Moreover, private hospitals may be performing more efficiently than their public counterparts. Although meaningful comparisons are difficult to make, average public cost weight data compiled by the Australian Institute for Health and Welfare show costs about 10 per cent lower in private hospitals in 2004-05.


The foregoing developments have significant potential implications for the future role of public hospitals and, hence, the need for public health funding. Although the ageing of the population and the general demand for additional health treatments are likely to sustain a strong growth in total hospital separations (recently around 3-4 per cent a year), the opportunity exists for private hospitals to absorb most if not all of that growth.


The adjustment of government policies to this end would increase the significant savings to governments' budgets - and hence to the taxpayer - that already exist from the treatment of patients in private hospitals. On my rough estimate these amount to at least $9 billion a year. The quality of treatment would also be improved and public hospital waiting lists reduced.



What changes in government policies might be considered?


*          While the 30 per cent rebate on private health insurance premiums provided by the federal government since 1999 cost over $2.5 billion in 2004-05 (equivalent to about 40 per cent of recurrent expenditure by private hospitals), it has increased the insurance participation rate from 31 per cent (and falling) to over 40 per cent and has contributed to the increased usage of private hospitals. A further extension of the rebate would undoubtedly further lift usage rates and effect   savings in public hospital costs;


*          If governments made it clear that, as a matter of general policy, they are taking a positive approach to an expansion of private hospitals, this would also have the potential to increase usage.   A policy statement could include an indication of the expected extent of growth in both public and private hospitals.
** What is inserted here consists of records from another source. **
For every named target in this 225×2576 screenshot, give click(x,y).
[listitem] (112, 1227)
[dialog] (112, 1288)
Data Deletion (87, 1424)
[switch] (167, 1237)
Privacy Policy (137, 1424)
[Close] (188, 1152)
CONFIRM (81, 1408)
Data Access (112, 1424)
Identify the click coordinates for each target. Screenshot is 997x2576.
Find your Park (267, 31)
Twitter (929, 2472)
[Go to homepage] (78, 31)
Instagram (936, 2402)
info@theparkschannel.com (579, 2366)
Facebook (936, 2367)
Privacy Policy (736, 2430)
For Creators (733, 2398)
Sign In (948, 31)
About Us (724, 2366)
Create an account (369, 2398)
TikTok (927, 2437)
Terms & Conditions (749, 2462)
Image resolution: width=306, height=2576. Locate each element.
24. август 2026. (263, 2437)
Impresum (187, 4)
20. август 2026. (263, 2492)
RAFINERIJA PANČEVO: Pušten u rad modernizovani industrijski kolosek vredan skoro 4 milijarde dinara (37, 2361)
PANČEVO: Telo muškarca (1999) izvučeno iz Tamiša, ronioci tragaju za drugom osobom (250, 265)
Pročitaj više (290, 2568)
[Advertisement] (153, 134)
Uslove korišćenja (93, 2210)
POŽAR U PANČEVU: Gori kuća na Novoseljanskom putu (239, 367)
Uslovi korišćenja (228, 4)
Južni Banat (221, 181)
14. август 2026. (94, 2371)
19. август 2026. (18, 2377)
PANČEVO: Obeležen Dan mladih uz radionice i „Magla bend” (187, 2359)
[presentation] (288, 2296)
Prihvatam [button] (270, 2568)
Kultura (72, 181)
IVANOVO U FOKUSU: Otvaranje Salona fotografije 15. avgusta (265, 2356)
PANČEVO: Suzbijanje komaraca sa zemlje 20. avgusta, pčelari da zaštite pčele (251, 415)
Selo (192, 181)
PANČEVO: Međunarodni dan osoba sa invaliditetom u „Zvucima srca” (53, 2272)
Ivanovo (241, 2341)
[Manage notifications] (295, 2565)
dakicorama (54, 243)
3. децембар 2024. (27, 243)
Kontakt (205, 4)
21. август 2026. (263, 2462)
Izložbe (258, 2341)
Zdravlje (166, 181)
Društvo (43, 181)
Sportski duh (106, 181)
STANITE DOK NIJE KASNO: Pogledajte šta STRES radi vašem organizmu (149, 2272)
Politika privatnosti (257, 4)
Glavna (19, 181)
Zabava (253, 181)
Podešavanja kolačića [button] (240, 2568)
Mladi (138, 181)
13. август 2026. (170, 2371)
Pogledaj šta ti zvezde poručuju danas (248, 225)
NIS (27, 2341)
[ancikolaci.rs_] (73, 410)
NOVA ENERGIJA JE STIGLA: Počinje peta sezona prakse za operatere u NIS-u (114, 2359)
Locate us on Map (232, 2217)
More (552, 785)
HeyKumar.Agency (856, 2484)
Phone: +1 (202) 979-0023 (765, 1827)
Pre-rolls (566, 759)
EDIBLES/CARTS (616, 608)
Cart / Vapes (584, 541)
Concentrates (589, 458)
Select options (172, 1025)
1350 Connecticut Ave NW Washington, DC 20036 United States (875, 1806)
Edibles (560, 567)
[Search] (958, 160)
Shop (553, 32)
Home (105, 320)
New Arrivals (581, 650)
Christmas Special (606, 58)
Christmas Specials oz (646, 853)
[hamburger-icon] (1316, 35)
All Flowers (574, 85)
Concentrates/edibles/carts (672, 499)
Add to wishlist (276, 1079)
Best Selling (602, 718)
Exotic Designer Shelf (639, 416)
*          Another option would be to make low interest loans available to private hospital groups to assist the capital funding of the prospective further expansion in demand for their services;


*          To reduce separations in public hospitals and waiting lists of those on low incomes, access to public hospitals of private patients could be reduced by putting insured patients on a "special" waiting list that would normally involve a 12 month wait for treatment except in circumstances where it would not be practicable to obtain private hospital treatment.


The establishment of a policy sympathetic and encouraging to the role of private health groups would be a major step forward in public health policy. The resultant increase in competition would provide users of the services with the choices that educated societies are increasingly wanting.


Des Moore is Director, Institute for Private Enterprise. His May 2006 report on The Role of Government in Queensland for the Queensland Chamber of Commerce and Industry included a detailed analysis of the hospital sector in that and other states.